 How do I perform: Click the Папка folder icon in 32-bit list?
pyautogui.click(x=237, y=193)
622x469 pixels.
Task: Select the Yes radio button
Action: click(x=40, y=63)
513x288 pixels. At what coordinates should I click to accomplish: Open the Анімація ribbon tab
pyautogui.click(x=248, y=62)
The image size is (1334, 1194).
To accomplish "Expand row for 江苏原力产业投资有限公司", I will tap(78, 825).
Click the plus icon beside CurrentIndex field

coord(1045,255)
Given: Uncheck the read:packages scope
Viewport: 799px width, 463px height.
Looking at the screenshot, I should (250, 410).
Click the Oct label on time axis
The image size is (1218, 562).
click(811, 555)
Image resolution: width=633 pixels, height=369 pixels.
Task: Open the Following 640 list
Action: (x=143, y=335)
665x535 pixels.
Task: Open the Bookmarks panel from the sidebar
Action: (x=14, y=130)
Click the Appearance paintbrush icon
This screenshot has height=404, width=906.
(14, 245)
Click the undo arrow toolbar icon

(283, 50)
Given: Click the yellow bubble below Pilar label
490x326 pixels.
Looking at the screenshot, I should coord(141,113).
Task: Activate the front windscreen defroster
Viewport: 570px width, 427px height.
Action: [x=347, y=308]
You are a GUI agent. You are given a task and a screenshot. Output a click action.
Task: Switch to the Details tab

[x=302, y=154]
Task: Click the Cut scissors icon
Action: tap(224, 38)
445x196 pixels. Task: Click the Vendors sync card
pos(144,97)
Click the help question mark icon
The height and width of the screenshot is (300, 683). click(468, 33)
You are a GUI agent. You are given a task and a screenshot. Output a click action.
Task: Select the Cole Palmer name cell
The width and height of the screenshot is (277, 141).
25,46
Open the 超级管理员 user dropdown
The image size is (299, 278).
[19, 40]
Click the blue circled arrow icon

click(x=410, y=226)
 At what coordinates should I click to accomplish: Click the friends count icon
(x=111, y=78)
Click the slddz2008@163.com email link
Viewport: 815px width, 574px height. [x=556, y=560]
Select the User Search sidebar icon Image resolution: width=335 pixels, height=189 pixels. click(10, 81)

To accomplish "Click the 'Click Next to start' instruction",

- _Your instructions_
Copy exactly the lines from the one containing "The image size is (299, 278)." through the last line of the records, both included, and nothing else.

- _Output for this exercise_
The image size is (299, 278).
[19, 40]
Click the blue circled arrow icon

click(x=410, y=226)
 At what coordinates should I click to accomplish: Click the friends count icon
(x=111, y=78)
Click the slddz2008@163.com email link
Viewport: 815px width, 574px height. [x=556, y=560]
Select the User Search sidebar icon Image resolution: width=335 pixels, height=189 pixels. click(10, 81)

To accomplish "Click the 'Click Next to start' instruction",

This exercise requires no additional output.